Targeting cross-channel effectively remains one of marketing’s great challenges. Last week, The Weather Channel (TWC) announced the results of a new study created in partnership with TWC’s client Hallmark which showed cross-channel progress.
The four channels – or platforms – identified include television, weather.com, mobile and the tablet. According to the press release, results showed, “Three platforms yielded a 53% lift vs. a 24% lift with exposure to just one platform; and, a coordinated four-screen presence increased effectiveness by 97% vs. a 24% lift with exposure to just one platform.” Read the release.
Hallmark National Campaigns Director Ann Herrick discussed her company’s brand, campaign objectives and today’s advertising landscape with AdExchanger.
AdExchanger: To begin, can you discuss Hallmark’s brand positioning?
ANN HERRICK: Here at Hallmark, about two and a half years ago we did some major brand positioning work with what we call the brand idea.
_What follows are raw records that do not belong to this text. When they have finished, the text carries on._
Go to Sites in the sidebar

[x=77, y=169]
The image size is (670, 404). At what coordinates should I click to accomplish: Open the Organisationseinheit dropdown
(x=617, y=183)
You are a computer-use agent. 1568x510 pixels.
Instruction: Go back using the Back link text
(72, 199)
First, we did a lot of work about who our consumer is and coined them a “relationship believer.” They’re a mom, and they tend to have kids, and they are the connector of the relationship.
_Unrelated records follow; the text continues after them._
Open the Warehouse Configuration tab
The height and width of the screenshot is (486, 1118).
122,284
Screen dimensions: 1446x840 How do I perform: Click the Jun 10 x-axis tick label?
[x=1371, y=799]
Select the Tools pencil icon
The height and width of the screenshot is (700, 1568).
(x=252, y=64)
As part of that, if you think of Hallmark’s brand, people think of us as genuine, as creative and as “when you care enough to send the very best.” They think of us as pretty heavily sentimental.
They also think of us when it comes to special occasions and special people. We’re all of those things – and we’re about your “any day” relationships, which is what Hallmark wants to help you with.
And that is what bore our new brand idea: “Life is a Special Occasion.”
What was it that the Weather Channel offered that made you spend with them?
I’ll give you a couple of different points on that.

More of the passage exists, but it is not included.